## Stated exercise
Write out every line from the one containing "Where should I click to: Save" down to the end of the records, increasing each coordinate in the answers by 12 and leaving everything else unchanged.
>> start Exercise materials
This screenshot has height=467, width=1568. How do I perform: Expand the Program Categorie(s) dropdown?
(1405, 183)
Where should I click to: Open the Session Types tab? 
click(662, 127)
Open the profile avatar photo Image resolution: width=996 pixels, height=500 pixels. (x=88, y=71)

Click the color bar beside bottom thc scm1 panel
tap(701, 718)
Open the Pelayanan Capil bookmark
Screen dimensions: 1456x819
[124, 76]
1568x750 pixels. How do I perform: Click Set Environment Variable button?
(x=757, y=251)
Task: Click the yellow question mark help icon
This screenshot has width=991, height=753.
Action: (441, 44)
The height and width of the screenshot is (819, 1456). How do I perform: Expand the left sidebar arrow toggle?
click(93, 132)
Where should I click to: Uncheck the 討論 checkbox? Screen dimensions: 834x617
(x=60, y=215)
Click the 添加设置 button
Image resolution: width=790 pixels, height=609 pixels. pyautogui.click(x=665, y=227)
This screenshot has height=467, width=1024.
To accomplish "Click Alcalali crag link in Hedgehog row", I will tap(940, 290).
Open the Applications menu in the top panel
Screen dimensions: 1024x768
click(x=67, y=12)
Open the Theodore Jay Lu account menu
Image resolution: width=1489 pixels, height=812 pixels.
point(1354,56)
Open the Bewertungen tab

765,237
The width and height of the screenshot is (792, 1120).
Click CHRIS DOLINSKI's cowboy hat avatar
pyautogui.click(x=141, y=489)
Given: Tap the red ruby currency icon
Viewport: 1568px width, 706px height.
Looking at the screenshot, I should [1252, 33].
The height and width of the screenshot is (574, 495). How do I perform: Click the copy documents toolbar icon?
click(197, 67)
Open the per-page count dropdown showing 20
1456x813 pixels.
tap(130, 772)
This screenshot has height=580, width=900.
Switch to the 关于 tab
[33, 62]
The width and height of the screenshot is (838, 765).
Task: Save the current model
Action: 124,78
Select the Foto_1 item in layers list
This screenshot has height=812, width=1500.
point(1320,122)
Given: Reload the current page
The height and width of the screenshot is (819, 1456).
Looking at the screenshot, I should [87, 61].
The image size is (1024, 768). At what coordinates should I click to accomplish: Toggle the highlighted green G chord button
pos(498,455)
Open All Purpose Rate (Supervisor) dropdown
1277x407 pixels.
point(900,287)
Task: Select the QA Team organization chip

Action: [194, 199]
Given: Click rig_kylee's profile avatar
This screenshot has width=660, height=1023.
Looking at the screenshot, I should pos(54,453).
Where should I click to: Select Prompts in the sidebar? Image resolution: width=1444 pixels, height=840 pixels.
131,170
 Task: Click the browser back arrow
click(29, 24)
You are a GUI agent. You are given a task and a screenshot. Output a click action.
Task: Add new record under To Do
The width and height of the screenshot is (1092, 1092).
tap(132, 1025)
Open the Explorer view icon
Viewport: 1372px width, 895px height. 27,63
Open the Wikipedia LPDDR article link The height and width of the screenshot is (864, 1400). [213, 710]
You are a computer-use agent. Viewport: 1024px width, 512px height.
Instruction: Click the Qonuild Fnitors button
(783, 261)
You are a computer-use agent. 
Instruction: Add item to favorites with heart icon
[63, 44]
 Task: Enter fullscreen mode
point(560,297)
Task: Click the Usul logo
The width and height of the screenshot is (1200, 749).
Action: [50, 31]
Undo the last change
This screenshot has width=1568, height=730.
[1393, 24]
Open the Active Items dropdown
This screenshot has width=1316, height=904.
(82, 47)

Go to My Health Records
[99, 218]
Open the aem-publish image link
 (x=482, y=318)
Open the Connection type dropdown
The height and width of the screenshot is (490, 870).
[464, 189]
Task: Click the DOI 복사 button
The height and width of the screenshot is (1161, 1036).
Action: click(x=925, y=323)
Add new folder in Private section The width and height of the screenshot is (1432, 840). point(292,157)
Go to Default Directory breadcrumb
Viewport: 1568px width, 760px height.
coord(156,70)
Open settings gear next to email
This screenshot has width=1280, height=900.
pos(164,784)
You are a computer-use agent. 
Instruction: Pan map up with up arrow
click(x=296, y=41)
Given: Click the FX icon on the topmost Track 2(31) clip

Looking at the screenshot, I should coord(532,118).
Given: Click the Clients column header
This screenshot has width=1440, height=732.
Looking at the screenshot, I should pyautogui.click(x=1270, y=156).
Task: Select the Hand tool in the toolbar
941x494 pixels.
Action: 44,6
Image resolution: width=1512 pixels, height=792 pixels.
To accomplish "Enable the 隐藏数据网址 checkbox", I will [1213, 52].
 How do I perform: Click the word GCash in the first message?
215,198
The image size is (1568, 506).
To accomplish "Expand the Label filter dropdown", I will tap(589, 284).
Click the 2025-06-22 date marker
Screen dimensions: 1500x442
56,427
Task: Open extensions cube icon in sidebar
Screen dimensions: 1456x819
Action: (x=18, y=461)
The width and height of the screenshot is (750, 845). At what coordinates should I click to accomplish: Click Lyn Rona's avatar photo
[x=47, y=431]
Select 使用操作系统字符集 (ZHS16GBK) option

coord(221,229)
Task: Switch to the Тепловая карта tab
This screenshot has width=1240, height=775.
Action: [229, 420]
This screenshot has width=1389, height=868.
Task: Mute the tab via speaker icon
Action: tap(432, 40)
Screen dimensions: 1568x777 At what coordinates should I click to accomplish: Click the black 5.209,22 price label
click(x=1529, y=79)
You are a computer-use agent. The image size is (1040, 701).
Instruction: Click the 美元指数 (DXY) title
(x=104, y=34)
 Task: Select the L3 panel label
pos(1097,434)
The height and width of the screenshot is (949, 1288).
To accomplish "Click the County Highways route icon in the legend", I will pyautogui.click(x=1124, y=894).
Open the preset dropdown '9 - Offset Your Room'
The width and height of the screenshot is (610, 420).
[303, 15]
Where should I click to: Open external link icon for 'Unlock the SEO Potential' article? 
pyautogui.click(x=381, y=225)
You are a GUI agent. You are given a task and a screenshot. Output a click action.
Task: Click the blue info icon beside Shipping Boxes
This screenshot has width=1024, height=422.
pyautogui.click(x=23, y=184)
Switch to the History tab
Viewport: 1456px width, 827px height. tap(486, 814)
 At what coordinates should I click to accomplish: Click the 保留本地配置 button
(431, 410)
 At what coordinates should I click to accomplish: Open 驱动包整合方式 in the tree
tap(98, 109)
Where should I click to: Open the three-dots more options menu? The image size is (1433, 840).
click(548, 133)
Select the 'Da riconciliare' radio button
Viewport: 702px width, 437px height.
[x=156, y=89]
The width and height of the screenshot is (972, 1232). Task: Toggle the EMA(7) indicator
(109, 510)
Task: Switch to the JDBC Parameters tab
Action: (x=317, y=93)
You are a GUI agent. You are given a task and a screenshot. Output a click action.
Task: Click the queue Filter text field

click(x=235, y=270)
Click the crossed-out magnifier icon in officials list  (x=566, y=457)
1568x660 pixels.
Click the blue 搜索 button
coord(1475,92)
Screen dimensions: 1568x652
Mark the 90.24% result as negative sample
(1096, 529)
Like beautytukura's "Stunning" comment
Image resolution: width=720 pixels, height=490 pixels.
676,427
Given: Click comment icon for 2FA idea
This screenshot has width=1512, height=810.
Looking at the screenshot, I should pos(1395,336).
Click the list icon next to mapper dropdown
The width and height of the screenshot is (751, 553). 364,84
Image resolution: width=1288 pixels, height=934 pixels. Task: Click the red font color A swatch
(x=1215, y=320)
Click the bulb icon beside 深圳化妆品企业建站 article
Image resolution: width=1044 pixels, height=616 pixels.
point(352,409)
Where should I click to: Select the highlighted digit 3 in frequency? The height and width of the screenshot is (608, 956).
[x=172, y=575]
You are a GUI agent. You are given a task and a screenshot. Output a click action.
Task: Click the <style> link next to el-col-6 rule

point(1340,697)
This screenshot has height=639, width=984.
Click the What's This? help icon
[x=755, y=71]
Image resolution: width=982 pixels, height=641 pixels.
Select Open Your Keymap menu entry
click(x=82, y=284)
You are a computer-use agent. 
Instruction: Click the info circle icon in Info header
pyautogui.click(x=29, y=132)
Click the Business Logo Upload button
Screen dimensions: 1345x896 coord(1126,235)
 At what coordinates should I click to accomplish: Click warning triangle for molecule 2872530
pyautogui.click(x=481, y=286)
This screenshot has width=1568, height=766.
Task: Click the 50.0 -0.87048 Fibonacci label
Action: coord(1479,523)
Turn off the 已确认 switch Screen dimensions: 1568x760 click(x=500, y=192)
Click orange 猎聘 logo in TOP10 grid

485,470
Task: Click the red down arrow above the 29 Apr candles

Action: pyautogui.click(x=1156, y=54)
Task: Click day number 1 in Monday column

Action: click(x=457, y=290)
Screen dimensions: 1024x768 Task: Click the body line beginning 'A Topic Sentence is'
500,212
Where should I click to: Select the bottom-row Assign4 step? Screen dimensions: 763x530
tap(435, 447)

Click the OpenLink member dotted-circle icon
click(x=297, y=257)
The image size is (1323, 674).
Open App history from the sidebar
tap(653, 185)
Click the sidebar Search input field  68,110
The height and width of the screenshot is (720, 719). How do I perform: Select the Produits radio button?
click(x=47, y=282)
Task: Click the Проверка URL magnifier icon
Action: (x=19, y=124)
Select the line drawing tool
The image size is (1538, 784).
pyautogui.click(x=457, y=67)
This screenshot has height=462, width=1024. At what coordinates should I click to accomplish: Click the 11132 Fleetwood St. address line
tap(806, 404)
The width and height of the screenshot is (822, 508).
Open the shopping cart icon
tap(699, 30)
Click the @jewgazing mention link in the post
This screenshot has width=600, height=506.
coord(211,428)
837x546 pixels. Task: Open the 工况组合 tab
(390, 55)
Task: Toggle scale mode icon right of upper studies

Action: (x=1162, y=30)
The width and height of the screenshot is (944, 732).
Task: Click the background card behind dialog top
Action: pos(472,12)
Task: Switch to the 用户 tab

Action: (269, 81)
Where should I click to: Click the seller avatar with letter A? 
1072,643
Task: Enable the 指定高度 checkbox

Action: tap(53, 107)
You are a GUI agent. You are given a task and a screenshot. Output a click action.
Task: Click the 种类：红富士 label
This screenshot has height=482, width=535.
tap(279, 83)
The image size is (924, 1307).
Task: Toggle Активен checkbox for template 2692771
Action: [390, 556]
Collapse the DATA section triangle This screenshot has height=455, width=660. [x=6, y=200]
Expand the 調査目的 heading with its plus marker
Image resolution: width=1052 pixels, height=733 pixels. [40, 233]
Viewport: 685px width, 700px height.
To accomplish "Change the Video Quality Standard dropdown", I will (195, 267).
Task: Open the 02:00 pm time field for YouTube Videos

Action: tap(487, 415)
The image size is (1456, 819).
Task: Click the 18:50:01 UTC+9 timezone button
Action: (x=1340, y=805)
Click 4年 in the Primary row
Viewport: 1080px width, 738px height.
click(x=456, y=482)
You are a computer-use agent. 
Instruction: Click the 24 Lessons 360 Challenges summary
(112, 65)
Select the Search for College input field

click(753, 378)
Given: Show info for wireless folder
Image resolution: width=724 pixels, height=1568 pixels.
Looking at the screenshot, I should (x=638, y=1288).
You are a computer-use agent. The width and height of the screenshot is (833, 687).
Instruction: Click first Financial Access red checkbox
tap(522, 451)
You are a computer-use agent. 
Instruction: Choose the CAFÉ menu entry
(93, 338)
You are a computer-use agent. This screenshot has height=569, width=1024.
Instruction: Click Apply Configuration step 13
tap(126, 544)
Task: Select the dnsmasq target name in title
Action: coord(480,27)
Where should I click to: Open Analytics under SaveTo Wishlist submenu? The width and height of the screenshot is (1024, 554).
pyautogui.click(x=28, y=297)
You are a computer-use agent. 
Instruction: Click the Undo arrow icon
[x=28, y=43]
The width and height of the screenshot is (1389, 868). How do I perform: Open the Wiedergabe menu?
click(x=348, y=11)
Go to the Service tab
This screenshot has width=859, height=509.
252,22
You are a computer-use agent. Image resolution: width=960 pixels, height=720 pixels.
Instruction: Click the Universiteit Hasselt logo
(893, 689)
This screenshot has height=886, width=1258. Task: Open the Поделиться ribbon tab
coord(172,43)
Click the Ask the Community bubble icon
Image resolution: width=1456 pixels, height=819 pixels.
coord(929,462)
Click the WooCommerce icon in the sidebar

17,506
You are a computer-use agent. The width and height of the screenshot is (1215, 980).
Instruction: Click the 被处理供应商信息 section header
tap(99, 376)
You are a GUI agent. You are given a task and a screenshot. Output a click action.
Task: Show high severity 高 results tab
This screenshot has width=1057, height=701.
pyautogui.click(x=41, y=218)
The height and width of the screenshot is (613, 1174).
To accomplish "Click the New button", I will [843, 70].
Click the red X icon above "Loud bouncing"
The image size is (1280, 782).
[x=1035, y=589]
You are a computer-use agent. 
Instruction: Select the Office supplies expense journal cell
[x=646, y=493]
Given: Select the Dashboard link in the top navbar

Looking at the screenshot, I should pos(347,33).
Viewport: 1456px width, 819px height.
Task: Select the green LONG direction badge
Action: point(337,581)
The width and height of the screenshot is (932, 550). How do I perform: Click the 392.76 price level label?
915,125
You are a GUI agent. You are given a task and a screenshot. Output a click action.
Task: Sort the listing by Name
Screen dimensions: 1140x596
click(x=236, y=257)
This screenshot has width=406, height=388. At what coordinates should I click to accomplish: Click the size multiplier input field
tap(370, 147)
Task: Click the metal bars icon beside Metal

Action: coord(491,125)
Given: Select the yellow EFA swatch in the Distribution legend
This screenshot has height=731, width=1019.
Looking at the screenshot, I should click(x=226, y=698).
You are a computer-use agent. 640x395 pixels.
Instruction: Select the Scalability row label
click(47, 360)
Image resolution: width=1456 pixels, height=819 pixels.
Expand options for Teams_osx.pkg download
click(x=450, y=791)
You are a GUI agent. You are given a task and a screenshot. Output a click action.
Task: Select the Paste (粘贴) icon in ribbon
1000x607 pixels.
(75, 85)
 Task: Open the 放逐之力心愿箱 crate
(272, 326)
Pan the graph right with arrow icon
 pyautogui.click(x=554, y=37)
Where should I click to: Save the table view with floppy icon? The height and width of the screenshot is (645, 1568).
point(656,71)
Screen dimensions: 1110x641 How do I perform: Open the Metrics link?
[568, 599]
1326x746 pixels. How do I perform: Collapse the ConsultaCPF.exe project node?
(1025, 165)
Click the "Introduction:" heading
>> end Exercise materials
## Worked answer
Where should I click to: Save the table view with floppy icon? The height and width of the screenshot is (645, 1568).
point(668,83)
Screen dimensions: 1110x641 How do I perform: Open the Metrics link?
[580, 611]
1326x746 pixels. How do I perform: Collapse the ConsultaCPF.exe project node?
(1037, 177)
Click the "Introduction:" heading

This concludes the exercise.